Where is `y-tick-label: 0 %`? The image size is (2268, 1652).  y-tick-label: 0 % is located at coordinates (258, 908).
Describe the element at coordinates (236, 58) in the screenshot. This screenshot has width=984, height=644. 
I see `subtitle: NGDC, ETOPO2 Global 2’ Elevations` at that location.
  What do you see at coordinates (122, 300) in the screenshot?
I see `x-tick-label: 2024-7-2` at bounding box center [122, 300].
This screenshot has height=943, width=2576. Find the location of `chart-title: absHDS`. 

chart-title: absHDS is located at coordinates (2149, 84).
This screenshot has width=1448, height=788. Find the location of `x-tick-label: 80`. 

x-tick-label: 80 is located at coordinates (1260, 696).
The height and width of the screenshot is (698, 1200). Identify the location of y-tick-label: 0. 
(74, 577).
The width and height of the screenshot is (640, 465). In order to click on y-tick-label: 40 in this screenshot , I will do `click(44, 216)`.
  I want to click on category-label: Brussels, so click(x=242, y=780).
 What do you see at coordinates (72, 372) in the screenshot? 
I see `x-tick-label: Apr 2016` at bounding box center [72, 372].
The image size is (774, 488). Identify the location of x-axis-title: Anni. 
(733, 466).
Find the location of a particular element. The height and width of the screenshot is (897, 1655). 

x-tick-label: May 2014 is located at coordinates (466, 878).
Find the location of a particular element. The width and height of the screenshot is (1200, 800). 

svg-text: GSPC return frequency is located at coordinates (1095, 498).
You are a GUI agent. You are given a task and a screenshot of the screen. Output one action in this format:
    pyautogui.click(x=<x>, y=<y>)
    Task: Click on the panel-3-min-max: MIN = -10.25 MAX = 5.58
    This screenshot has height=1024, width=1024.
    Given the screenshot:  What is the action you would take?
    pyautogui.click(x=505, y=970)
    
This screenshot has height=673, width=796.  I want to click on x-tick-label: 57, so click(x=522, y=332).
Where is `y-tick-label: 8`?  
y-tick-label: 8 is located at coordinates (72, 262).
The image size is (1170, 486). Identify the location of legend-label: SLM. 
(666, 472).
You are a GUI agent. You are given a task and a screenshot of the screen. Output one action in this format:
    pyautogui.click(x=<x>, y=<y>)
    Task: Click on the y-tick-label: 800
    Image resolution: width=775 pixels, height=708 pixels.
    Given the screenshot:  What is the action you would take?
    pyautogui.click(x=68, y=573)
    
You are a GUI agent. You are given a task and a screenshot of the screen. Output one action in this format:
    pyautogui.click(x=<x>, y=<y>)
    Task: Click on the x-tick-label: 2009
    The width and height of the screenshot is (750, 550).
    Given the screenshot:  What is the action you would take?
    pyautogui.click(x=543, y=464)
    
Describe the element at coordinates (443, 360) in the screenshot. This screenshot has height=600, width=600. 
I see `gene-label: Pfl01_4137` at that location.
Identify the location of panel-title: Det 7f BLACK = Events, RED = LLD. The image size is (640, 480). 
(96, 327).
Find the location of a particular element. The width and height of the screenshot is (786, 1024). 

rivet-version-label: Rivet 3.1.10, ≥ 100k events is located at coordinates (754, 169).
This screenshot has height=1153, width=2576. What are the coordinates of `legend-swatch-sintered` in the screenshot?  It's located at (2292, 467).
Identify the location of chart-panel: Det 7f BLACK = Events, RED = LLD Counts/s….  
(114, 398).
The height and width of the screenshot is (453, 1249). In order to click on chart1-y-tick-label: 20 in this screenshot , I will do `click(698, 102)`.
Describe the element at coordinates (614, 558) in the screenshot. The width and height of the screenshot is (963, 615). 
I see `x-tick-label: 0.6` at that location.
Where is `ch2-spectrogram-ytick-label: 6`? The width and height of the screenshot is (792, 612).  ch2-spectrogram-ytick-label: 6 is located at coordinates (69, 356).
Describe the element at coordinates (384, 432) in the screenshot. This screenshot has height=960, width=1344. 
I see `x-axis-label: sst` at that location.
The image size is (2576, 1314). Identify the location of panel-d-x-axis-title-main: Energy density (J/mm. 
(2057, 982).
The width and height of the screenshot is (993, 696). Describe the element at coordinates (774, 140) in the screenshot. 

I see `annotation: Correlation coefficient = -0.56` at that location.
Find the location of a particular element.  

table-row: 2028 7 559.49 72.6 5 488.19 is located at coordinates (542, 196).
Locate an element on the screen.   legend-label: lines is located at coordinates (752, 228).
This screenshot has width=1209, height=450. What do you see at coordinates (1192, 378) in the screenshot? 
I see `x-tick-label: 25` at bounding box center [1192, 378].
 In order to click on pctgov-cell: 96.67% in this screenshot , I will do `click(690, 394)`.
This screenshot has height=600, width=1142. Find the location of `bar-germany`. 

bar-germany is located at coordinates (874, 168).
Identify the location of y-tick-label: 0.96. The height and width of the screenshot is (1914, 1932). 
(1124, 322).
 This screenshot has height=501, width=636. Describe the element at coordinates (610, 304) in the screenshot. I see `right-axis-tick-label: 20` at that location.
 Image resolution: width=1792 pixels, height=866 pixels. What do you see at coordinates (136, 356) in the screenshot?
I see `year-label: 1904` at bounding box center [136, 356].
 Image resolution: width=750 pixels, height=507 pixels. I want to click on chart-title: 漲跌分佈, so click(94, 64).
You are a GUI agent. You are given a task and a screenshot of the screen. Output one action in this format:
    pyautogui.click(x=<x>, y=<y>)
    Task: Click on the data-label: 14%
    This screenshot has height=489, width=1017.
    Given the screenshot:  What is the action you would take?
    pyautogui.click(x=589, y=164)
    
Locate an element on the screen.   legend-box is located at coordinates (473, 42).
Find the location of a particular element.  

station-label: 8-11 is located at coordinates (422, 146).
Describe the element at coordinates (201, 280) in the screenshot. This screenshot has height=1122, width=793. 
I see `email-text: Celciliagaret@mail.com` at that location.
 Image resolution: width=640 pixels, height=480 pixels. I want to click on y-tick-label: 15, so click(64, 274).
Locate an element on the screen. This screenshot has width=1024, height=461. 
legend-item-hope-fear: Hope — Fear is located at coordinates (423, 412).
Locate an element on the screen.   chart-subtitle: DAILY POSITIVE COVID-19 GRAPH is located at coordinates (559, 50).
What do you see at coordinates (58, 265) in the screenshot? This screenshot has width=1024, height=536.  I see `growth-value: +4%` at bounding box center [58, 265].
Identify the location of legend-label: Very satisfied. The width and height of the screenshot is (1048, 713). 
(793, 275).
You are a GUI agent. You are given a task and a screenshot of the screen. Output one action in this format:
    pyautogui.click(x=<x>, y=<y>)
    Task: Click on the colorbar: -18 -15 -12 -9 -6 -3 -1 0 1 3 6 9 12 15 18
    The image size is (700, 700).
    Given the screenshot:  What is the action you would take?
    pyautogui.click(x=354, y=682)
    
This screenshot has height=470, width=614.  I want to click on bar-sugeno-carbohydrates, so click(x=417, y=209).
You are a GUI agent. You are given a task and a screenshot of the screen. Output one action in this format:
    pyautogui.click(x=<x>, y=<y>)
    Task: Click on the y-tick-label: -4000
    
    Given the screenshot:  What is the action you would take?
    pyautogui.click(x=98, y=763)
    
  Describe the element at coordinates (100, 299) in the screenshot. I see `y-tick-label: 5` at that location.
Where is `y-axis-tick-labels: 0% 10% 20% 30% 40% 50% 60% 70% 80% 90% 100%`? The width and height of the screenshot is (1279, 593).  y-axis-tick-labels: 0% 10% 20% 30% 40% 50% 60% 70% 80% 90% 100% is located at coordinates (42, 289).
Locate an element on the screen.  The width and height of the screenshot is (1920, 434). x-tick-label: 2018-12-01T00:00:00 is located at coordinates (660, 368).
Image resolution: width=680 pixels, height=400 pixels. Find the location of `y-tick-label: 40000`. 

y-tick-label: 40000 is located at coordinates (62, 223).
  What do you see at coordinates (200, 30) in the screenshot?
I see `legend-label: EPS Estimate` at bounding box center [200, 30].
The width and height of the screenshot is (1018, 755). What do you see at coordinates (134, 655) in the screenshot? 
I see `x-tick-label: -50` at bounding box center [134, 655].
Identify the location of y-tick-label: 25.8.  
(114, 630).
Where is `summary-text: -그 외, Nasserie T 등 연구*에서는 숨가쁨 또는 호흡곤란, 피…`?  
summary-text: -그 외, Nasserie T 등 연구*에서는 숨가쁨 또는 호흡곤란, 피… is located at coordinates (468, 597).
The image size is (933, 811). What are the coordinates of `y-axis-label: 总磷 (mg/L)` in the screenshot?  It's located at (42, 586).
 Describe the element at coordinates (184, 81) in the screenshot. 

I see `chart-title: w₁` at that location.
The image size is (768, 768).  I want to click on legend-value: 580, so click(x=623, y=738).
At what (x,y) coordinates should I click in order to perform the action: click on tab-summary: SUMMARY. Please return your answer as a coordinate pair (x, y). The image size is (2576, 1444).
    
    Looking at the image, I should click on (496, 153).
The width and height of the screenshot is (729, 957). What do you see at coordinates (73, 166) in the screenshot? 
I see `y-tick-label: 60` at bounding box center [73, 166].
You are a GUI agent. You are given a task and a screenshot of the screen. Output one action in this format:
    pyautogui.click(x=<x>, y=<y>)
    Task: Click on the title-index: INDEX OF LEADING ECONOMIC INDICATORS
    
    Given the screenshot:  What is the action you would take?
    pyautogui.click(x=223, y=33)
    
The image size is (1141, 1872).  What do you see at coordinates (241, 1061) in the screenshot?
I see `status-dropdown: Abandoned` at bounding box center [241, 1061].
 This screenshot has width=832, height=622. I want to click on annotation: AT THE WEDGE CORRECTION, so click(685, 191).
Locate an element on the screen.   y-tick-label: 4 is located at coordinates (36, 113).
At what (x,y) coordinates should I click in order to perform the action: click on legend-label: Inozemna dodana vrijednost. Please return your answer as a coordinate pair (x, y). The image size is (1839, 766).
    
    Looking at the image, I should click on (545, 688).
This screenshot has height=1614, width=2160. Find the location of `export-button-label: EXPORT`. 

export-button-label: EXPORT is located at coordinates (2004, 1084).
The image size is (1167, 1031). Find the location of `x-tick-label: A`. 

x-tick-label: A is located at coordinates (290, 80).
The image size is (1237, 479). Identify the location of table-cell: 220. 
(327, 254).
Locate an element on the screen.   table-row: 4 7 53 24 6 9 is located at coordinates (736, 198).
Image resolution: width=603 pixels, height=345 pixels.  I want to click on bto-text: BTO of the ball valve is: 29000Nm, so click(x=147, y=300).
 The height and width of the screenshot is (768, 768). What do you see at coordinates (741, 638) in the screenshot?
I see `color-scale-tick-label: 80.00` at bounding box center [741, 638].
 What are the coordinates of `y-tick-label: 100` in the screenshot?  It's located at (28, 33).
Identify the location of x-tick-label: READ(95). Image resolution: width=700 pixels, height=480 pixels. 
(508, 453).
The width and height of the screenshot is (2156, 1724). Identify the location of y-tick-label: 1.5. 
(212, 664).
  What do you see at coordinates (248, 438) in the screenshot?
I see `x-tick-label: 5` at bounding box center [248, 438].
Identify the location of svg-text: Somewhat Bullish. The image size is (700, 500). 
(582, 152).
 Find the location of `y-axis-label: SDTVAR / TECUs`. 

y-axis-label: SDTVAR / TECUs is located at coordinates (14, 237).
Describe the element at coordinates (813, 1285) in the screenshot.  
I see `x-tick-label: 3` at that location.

________________________________________

[Task directions]: Could you set down, word for word, all the lines above from the one containing "This screenshot has width=1448, height=788." down to the one containing "(733, 466).", including both of those?

[Exercise result]:
This screenshot has width=1448, height=788. Find the location of `x-tick-label: 80`. 

x-tick-label: 80 is located at coordinates (1260, 696).
The height and width of the screenshot is (698, 1200). Identify the location of y-tick-label: 0. 
(74, 577).
The width and height of the screenshot is (640, 465). In order to click on y-tick-label: 40 in this screenshot , I will do `click(44, 216)`.
  I want to click on category-label: Brussels, so click(x=242, y=780).
 What do you see at coordinates (72, 372) in the screenshot? 
I see `x-tick-label: Apr 2016` at bounding box center [72, 372].
The image size is (774, 488). Identify the location of x-axis-title: Anni. 
(733, 466).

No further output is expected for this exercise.